#### DOCUMENT SECTION
Originally called the Northeast Corridor, the Blue Line Extension connects end-on with the existing line at the 7th Street station in Uptown Charlotte. The extension serves University City and the University of North Carolina at Charlotte, following a northeast path along an existing railway right-of-way along both North Davidson Street and North Tryon Street. It is long with 11 stations, and cost $1.159 billion. The extension opened seven months late on March 16, 2018, in time for the 2018 NCAA Division I Men's Basketball Tournament.

Planning (1985–2011)

The possibility of developing a light rail line between UNCC and Uptown via Newell was initially evaluated in 1985. The route was proposed for the then Southern Railway tracks, parallel to both North Tryon Street and Old Concord Road, and slated for completion at some point between 1995 and 2000. After years of discussion and delays, the proposed route was chosen in June 2006.
The selected route follows the existing Norfolk Southern right-of-way from Uptown to approximately Sugar Creek Road where it parallels North Tryon Street to its terminus on the southern side of Interstate 485. Along the Norfolk Southern R-line ROW, the light rail tracks parallels existing freight lines. The routing also includes a station on the UNCC campus. The decision end at I-485, short of Salome Church Road, was based on an estimated $30 million bridge and a projected daily passenger count of only 200 riders. Estimates for the line ranged from $928 million to $1.12 billion. This included more grade separations than previous estimates, and platforms to accommodate longer trains.
By November 2007, the Federal Transit Administration gave approval for preliminary engineering work on the corridor, and in January 2008 the Charlotte City Council approved funding, the work to commence by March 2008. The $30 million engineering study was expected to be complete by 2010, at which time the FTA would determine if federal funding was available for half of the project's construction.
In July 2010, CATS announced that funding was being sought to extend the existing line to 9th Street to serve the UNCC Uptown Campus.

Design (2011–2013)

On December 12, 2011, the FTA issued a record of decision for the line, confirming that the preliminary design passed the requirements of the National Environmental Policy Act, and allowing final design work to begin. On the same day, an $18 million federal grant for the project was also approved.

#### PROBLEMS TO WORK ON
(a) According to the Blue Line Extension text, on what date did the extension open?
(b) Extend the Blue Line Extension text with the passage that comes after its final sentence.
The listing has no connection to the Blue Line Extension text.

#### MATERIAL PROVIDED

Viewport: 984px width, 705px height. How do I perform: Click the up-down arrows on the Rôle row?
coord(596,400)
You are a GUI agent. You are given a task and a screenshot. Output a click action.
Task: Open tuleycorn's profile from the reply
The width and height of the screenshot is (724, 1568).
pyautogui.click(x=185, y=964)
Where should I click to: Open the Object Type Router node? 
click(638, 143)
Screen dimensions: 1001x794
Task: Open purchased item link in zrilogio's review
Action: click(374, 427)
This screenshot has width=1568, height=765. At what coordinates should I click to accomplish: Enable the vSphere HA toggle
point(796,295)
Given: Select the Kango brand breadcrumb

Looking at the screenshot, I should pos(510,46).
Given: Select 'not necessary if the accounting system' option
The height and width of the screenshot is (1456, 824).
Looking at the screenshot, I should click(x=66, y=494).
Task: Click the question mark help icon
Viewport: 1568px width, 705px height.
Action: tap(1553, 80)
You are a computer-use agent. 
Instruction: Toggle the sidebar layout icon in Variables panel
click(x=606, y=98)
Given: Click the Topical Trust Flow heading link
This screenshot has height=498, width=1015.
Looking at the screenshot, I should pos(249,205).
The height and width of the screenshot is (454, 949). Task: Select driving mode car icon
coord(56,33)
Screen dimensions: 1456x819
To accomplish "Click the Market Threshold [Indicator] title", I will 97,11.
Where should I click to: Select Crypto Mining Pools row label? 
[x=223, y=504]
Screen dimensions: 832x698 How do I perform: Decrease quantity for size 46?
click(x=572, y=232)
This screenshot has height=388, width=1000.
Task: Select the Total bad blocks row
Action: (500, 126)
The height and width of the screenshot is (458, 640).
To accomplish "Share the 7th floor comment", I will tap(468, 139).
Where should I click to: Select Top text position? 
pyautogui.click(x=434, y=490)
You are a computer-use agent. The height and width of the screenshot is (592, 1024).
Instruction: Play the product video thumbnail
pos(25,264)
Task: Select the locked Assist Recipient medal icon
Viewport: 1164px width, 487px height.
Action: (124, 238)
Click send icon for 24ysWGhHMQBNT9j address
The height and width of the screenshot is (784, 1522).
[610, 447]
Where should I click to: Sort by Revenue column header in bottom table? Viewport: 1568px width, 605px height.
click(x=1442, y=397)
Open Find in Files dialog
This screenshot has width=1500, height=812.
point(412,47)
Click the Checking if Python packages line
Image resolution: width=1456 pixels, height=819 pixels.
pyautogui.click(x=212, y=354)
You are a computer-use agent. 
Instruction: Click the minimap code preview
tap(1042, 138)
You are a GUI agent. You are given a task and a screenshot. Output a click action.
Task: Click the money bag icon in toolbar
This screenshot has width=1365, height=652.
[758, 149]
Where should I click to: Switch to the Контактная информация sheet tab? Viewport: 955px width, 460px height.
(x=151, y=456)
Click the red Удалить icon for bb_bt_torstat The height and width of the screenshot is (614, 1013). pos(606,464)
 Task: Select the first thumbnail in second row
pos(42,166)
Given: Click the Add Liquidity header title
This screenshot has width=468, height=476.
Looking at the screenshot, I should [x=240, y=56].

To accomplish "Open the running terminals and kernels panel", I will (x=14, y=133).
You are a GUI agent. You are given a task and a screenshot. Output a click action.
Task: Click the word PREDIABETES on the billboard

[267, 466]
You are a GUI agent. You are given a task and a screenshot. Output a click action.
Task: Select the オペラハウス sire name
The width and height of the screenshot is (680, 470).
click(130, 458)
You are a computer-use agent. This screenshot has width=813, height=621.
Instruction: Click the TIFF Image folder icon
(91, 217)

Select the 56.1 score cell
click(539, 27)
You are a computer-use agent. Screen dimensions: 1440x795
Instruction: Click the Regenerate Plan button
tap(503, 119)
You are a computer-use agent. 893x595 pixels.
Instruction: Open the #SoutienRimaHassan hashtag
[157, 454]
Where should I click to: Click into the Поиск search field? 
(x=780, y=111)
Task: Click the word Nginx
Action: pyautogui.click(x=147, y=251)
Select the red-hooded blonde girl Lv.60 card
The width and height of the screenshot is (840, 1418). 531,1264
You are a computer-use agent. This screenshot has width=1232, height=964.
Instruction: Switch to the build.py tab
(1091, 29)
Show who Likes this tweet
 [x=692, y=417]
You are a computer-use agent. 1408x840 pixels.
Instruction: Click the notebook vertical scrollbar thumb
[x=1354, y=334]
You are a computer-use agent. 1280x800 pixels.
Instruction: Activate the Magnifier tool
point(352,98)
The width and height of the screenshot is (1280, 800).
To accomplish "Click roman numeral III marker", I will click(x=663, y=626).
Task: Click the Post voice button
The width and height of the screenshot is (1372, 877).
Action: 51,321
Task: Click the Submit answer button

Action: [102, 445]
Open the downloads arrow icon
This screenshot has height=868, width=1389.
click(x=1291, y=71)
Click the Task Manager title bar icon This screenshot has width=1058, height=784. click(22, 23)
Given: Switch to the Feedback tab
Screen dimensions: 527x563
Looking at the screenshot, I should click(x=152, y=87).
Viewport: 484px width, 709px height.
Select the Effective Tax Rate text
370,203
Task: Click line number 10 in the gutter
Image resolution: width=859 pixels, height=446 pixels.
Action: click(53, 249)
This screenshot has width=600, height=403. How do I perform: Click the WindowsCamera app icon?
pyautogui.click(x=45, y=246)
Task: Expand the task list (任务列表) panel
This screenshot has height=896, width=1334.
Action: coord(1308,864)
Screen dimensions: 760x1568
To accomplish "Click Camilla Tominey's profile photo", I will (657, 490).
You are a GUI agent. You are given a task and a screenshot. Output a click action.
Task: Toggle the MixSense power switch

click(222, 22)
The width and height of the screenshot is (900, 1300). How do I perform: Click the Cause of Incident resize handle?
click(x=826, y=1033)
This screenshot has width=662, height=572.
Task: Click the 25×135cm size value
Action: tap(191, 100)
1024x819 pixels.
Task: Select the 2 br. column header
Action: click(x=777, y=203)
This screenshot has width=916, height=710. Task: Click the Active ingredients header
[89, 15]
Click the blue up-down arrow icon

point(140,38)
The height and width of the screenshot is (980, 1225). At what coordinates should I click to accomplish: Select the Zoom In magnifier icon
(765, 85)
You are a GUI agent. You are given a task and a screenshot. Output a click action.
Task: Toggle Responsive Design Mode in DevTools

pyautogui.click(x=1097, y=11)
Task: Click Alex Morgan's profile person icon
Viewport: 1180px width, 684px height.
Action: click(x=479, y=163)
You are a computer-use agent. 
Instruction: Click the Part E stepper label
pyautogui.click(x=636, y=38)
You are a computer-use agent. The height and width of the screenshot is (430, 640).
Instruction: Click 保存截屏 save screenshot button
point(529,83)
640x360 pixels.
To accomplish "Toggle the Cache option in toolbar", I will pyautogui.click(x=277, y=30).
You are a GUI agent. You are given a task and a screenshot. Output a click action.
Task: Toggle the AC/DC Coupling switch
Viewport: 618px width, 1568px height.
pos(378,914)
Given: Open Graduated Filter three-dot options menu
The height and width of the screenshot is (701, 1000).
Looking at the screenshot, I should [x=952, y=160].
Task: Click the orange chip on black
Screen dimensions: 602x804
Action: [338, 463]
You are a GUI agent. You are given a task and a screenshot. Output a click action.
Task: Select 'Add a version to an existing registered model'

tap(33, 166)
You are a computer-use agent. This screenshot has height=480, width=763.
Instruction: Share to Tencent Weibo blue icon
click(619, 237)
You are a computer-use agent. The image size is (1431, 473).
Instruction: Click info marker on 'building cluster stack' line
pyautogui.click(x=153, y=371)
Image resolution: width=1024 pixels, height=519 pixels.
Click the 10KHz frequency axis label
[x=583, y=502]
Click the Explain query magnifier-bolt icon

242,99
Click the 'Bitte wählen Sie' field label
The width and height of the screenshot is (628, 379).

#### ANSWERS IN ORDER
(a) March 16, 2018.

(b)
On April 19, 2012, the North Carolina Department of Transportation committed to paying 25 percent of the extension's estimated $1.16 billion final cost, with construction set to begin in 2013. A month later on May 16, the North Carolina Railroad Company, CATS and Norfolk Southern signed lease, construction and operating agreements for the Lynx Blue Line Extension along the North Carolina Railroad Corridor.
In July, the FTA gave its approval for CATS to enter the Final Design stage for the Blue Line Extension, which allowed the project to move from the 65 to 100 percent design level, preparation of final construction plans, right-of-way acquisition, construction cost estimates, bid documents and utility relocation. CATS could then enter into a full funding grant agreement with the FTA, at which stage the FTA would commit to provide 50 percent funding. On October 16, CATS signed the FFGA with the FTA. Of the projected $1.16 billion cost, the FTA was responsible for $580 million, NCDOT would spend $299 million and CATS' share was $281 million.
In May 2013, some property owners along the proposed route expressed concerns over inadequate compensation for their properties.

Construction (2013–2018)

On July 18, 2013, the official groundbreaking took place near the 9th Street station. Attending the ceremony were Charlotte mayor Patsy Kinsey, UNCC chancellor Philip Dubois, FTA administrator Peter Rogoff and N.C. Governor Pat McCrory, the former mayor of Charlotte and an initial supporter of the Lynx project. By the end of the year work began to shift underground utilities, building retaining walls and initial grading and drainage work.
By January 2014, final design work for the extension was over 95 percent complete, costing nearly $80 million of a total budget of $187 million; the city had also purchased 261 of the 312 properties needed for $69.7 million from a total budget of $121.4 million. The remaining 51 properties were to be acquired by the end of January. Major construction was scheduled to begin in March 2014. Engineering challenges include depressing 36th Street in NoDa and elevating the railway line in that area to make the intersection safer. The city decided to divide the extension into three segments, split between different contractors. On January 27, the city awarded a civil construction contract to a joint venture of Balfour Beatty Infrastructure and Blythe Development Co., who would be paid $108 million for the first segment, from Uptown Charlotte to Old Concord Road. The joint venture was formed to improve drainage, build bridges, maintain retaining walls, control traffic, and move water and sewer mains. CATS chief executive Carolyn Flowers said the amount was $9 million less than the city had budgeted.
A separate contract was let for the section from Old Concord Road to UNCC; the $119 million contract was awarded to Lane Construction on April 14. In the same month A separate contract for $130.8 million was awarded to Balfour Beatty to lay rails and install power stations and overhead catenary. The contracts had a total budget of $558 million. Because bids were lower than anticipated, CATS restored some previously eliminated items, including additional ticket vending machines, a parking deck at Sugar Creek station, and a fifth level on the J.W. Clay Boulevard station parking deck. CATS also intended to request additional enhancements, including expansion of the North Yard maintenance facility and construction of a pedestrian bridge at Sugar Creek station. In addition, since the original Blue Line was only designed for two-car trains, CATS intended to extend some station platforms since the extension will use three-car trains.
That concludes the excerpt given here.